# [What the task asks]
Quote each of the rows below word for word.

# [Data lines]
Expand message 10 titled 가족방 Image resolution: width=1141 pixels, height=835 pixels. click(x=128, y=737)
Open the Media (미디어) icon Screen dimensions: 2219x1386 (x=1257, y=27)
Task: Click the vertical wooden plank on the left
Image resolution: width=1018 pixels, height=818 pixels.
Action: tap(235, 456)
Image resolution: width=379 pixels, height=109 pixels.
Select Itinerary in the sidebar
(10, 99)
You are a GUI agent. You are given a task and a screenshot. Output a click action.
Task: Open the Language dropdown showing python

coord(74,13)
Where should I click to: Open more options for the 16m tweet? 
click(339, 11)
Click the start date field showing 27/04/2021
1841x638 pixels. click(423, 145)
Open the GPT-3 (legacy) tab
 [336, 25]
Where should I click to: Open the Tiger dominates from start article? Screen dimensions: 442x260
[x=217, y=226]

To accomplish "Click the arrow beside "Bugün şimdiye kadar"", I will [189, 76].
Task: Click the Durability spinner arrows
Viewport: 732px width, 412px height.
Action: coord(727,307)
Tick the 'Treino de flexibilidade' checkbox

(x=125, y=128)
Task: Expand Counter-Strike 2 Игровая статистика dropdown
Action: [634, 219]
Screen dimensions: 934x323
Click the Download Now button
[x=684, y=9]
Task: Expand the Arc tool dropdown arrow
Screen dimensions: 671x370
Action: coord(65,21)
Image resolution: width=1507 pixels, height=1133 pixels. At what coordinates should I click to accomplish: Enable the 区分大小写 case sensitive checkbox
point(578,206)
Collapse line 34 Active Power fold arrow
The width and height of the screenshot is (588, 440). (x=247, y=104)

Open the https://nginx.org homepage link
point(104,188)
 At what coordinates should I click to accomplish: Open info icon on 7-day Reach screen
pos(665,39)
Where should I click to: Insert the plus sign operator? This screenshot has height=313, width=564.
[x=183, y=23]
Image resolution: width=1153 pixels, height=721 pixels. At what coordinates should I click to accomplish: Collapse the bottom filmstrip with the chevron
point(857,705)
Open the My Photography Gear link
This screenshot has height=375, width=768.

# [Exercise response]
Expand message 10 titled 가족방 Image resolution: width=1141 pixels, height=835 pixels. click(x=128, y=737)
Open the Media (미디어) icon Screen dimensions: 2219x1386 (x=1257, y=27)
Task: Click the vertical wooden plank on the left
Image resolution: width=1018 pixels, height=818 pixels.
Action: tap(235, 456)
Image resolution: width=379 pixels, height=109 pixels.
Select Itinerary in the sidebar
(10, 99)
You are a GUI agent. You are given a task and a screenshot. Output a click action.
Task: Open the Language dropdown showing python

coord(74,13)
Where should I click to: Open more options for the 16m tweet? 
click(339, 11)
Click the start date field showing 27/04/2021
1841x638 pixels. click(423, 145)
Open the GPT-3 (legacy) tab
 [336, 25]
Where should I click to: Open the Tiger dominates from start article? Screen dimensions: 442x260
[x=217, y=226]

To accomplish "Click the arrow beside "Bugün şimdiye kadar"", I will [189, 76].
Task: Click the Durability spinner arrows
Viewport: 732px width, 412px height.
Action: coord(727,307)
Tick the 'Treino de flexibilidade' checkbox

(x=125, y=128)
Task: Expand Counter-Strike 2 Игровая статистика dropdown
Action: [634, 219]
Screen dimensions: 934x323
Click the Download Now button
[x=684, y=9]
Task: Expand the Arc tool dropdown arrow
Screen dimensions: 671x370
Action: coord(65,21)
Image resolution: width=1507 pixels, height=1133 pixels. At what coordinates should I click to accomplish: Enable the 区分大小写 case sensitive checkbox
point(578,206)
Collapse line 34 Active Power fold arrow
The width and height of the screenshot is (588, 440). (x=247, y=104)

Open the https://nginx.org homepage link
point(104,188)
 At what coordinates should I click to accomplish: Open info icon on 7-day Reach screen
pos(665,39)
Where should I click to: Insert the plus sign operator? This screenshot has height=313, width=564.
[x=183, y=23]
Image resolution: width=1153 pixels, height=721 pixels. At what coordinates should I click to accomplish: Collapse the bottom filmstrip with the chevron
point(857,705)
Open the My Photography Gear link
This screenshot has height=375, width=768.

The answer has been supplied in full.